– Кто это? – спрашивает Петворт, глядя, как на расписанном нимфами потолке вспыхивает и гаснет зеленый неоновый свет.

– Док-док-док-доктор Петворт? – заикается голос.

– Да, кто это? – повторяет Петворт.

– А-а-а-гх, – говорит голос. – Вы меня не знаете, но моя фамилия Стедимен. Я второй секрет… секретарь британского посольства.

– А, да, мистер Стедимен, – говорит Петворт.

– Просто хотел поприветствовать вас в Слаке, – продолжает Стедимен. – Простите, что поздно. Обзванивал все гостиницы, никто не говорит, куда вас поселили. Рад, что нашел вас.

– Да, – говорит Петворт.

– В Слаке вас принимают по полной программе. Вы получили пис-пис-письмо с приглашением? Мне пришлось рассылать его по всем адресам в надежде разыскать вас.

– Да, спасибо, получил.

– Мы с женой надеемся увидеть вас завтра вечером, если выкроите время. Нечасто здесь увидишь сопли… сопли… соплеменника. Я за вами заеду, если не возражаете.

– Да, конечно, – отвечает Петворт. – Буду очень рад.

– Отлично, – говорит Стедимен. – Ба-ба-бар гостиницы, скажем, в семь часов? Вы легко меня узнаете, я буду в костюме. Вас приняли как положено?

– Да, всё замечательно.

– Отлично. Если что случится, звоните мне в посольство. Если не перережут телефоны. Или просто приходите на ху… на ху… на худой конец. Если будут пускать. Ладно, до завтра.

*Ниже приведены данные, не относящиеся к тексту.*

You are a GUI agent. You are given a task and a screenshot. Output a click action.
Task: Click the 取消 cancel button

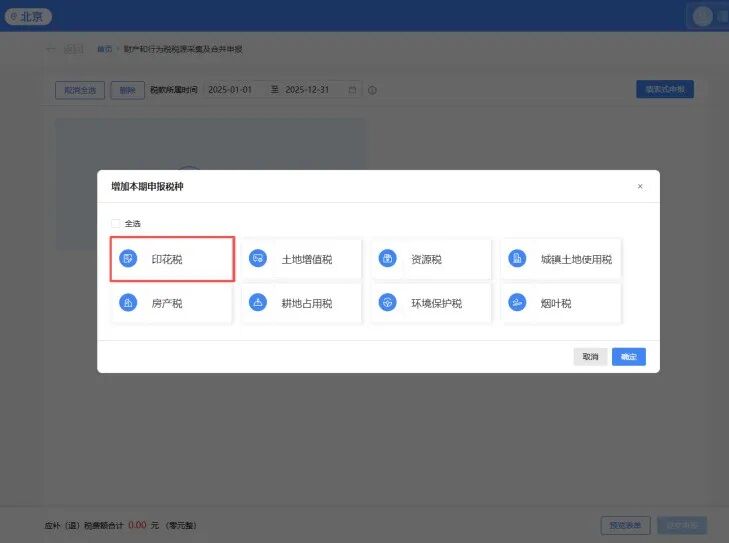coord(590,357)
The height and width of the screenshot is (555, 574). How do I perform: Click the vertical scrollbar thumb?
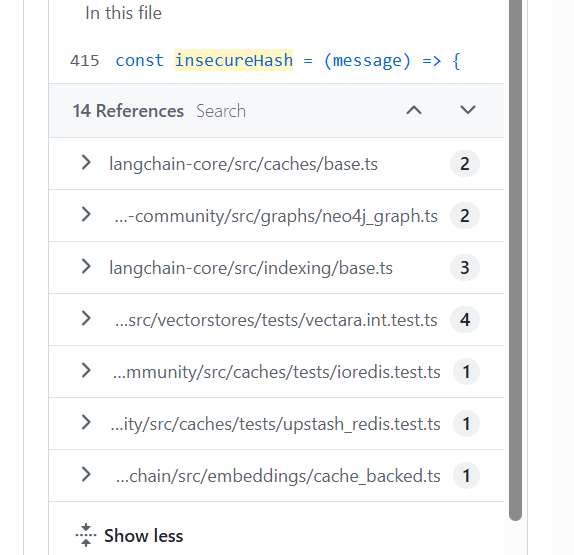click(515, 260)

– Спасибо. – Петворт кладет трубку.

Он лежит в нетемной темноте. Снаружи живет Слака, город цветов и цыганской музыки, прослушек и наблюдателей. Петворт хочет уснуть, но мозг перевозбужден. Шум и избыточность, избыточность и шум текут через него мельтешением снов и образов: слибоб и тринкіі, пассипотіі и крякьякіі, сталеварение знаменито своими производственными показателями, желаем вам приятного визита и надеемся, что он послужит дружбе между нашими народами, ее зовут Лотти, если не ошибаюсь, думаю, вы чувствуете сильную усталость. Бормотание нарастает, порожденное психологической дезориентацией, образы мелькают, всё более утрачивая связность. Вид откуда-то сверху, из космоса, на каменистый лунный пейзаж, острые пики и ледяные провалы. Маленькая темноволосая жена сидит в саду под зонтиком от солнца, кто-то подсматривает за ней из окна второго этажа, где трепещет на ветру бумага в пишущей машинке. Входит солдат с длинной металлической трубой, держа в руке автомат. Трещины в большом зеркале расходятся, за ними глубокая черная дыра, в которую что-то засосало. Кричит недобрый отец, входит забытая любовница в кимоно, прическа закрывает ей один глаз, старый друг, а может, вовсе и не друг, лежит у реки; сотрудник ХОГПо в большой шляпе сидит на техническом этаже где-то над темным городом и слушает, слушает, слушает храп спящего Петворта.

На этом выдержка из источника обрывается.